Experiment was slow however moving along steadily. Last week, i was making buffer only. My gosh, that was boring. However, the spec reading today was a bit weird. Instead of increasing value of absorbance value, i had a decrease. After stressing about it for 1 hour, then sitting around doing nothing, waiting for Wingkit for the next hour, i suddenly realised, i had forgotten to put one of my substances in! Crap, dang, sh*$, poo it!!!!!!!!!!!! Sigh! Ah well, at least i didn't break anything today except for one hairy moment when Rochelle decided to spill pure 8M (i think) down her front and called me in a panic to get Steve Cook, who conveniently was not present at his desk. After the initial shock, she calmed down, and took off her lab coat. A puzzle for you, how can the acid that is spilt on the lab coat not burn a hole in the labcoat but on her top instead (worn under the labcoat)?!?! Well, that really put me off working with such a strong acid.

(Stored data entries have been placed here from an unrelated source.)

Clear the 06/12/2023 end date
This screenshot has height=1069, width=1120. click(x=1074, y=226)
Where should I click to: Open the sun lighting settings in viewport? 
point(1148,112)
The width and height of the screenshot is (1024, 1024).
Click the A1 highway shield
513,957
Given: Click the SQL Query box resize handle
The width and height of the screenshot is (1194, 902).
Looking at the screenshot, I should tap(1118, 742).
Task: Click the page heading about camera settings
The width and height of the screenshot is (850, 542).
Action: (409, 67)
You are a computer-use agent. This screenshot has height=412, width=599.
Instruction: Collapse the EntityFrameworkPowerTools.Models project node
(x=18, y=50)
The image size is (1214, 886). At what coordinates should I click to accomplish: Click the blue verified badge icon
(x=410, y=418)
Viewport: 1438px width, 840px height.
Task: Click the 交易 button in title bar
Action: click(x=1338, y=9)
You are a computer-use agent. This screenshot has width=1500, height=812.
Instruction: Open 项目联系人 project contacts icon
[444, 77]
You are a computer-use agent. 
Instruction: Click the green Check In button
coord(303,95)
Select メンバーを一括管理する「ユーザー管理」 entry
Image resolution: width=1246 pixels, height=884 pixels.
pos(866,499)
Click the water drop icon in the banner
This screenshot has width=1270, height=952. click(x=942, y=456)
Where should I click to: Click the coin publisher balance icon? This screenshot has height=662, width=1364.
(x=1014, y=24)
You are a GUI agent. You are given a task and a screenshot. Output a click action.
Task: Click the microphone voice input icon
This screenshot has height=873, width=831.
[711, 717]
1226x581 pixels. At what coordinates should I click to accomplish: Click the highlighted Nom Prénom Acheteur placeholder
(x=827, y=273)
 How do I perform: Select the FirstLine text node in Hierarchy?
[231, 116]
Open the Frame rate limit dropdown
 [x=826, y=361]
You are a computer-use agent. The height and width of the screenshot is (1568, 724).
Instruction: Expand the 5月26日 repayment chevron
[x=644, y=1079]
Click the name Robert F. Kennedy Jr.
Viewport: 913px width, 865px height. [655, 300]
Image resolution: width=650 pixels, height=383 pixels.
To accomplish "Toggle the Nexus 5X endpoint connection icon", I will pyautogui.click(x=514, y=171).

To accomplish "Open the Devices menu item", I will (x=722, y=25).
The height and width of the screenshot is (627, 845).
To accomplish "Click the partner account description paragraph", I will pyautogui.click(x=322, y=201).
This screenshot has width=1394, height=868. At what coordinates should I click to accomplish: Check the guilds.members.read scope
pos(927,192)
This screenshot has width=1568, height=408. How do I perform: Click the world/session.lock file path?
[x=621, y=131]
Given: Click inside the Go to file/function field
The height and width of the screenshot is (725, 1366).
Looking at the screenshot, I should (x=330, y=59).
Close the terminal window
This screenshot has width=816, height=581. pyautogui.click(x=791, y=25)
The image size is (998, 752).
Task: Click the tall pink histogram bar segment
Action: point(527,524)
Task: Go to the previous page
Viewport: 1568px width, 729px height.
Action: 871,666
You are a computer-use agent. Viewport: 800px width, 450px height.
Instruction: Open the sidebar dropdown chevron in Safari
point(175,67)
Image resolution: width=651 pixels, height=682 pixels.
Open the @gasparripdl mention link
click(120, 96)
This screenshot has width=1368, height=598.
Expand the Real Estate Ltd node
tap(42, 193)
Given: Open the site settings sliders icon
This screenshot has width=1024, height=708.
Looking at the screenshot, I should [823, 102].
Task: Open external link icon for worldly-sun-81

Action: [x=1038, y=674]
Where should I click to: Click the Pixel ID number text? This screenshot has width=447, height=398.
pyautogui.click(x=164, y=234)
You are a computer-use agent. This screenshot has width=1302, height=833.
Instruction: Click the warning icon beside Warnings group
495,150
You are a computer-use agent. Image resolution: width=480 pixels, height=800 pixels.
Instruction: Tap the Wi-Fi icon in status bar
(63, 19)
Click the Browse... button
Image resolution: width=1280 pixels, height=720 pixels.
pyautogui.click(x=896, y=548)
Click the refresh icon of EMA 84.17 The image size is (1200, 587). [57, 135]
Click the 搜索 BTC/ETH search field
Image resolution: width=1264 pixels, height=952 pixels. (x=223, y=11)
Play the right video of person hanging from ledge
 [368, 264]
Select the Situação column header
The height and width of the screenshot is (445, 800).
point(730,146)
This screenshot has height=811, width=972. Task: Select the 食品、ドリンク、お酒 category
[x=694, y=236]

Wingkit was sooo slow today. After the initial luck with his PCR, it seems to have run out on him. He kept complaining to me have he could have got a free day tomorrow, blah, blah, blah... Sorry Wingkit, hehe, no sympathy for you. I have done more work during the day running around checking my chemicals and machines with no opportunity of a day off at all!!!!! ;P
Oh crap! ICMUN now and i'm late!!! Well, i'm going to stop waffling and go.